The mechanisms that provide the sense, integration, and memory functions may be difficult to identify, but they exist in various forms throughout the universe, especially if we stretch to the largest and smallest scales of time and space. A dense, ancient forest watched over centuries takes on extremely complex changes that could arguably be called ‘behaviors’ and ‘responses’. Interactions between species may constitute integration of different sensory inputs. Subtle evolution of creatures within the forest’s microbiome may constitute a form of long term memory. We can imagine analogs of living structures within convection cells in a star, or crystal growth that modifies its own electrical properties to improve self-replication in a dynamic environment.

Even if we call them analogs of life, we are reluctant to ascribe the property of ‘thought’ or even ‘behavior’ to these kinds of systems. They are so radically different from anything we identify as possessing those capacities. The absence of hierarchy or executive control mechanisms seems to imply an absence of will or internal experience. It is hard to imagine such a system having the same active internal simulation space that it could use to predict or plan behaviors. But are such simulation spaces truly necessary for all forms of ‘thought’, or just for self-aware meta-cognition?

I should probably use the term ‘experience’ more than thought to describe a non-self-mind, though I wonder if that’s a distinction without a difference in the context of a discussion of a mind without a self.
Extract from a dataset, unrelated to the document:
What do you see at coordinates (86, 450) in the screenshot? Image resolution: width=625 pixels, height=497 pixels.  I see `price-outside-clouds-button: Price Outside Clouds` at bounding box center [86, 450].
It seems to me a mind without a self would experience thought more seamlessly than the human mind. Meta-cognition allows us to step outside of our experience of thought, but it is what creates the apparent distinction between thought and experience. Without a self, there may be no distinction to make. Does that mean that a non-self-mind is incapable of any kind of meta-cognition? Maybe, or just maybe only as we know it. This is probably the edge of my imagination. I can’t even approach how a non-self-mind might come to be aware of thought without having a ‘self’ to be aware of, but I don’t think that means something like it isn’t possible.

So if there are other minds that exist without a ‘self’, how might we interact with, or even observe them? Well, that’s the rub. We can’t do either, ever. It’s trying to multiply a number and a letter, doesn’t even make sense.

A non-self-mind cannot fully distinguish me as not itself, and I cannot even recognize a being that doesn’t have an easily definable unit body to interact with. Non-self entities may not have anything resembling language, or communication at all. It seems like it would be a kind of ‘pure thought’ that would have no need for symbolic expression. If there are such minds in the universe, they may be all around us- but they would be so fundamentally incompatible with our own that we appear to them as nature appears to us- mindless forces and phenomenon.

But also for practical purposes- we are simply too small and short-lived. The minds I’m imagining would most likely exist on geologic or planetary timescales and over expansive areas. The evolution of self-based intelligent agency can be catalyzed by biological evolution and predation, which are relatively rapid, violently iterative processes. A mind that emerged from forces other than individual survival would likely develop slowly, with no iterations, only a smooth flow of experience from the simplest correlation of sensory inputs, maybe all the way to kooky ponderings about the possibility of ‘minds’ that are distinct and separate from one another.

Or… maybe all this is just plain wrong and self is the origin of awareness, and there can be no awareness without self. Maybe ‘self’ is as simple as the simulation having a symbol for itself and all simulations do that eventually. Maybe any being that I’m thinking of not having a self actually would have a self, it would just be so vast and alien that I’m calling it something else, but it’s really just a giant self. Or maybe not even that. Maybe you really do need tightly integrated systems with well defined executive control for anything resembling a mind to emerge. Maybe whatever, but it’s fun to think about other kinds of minds for a while so I did that with mine.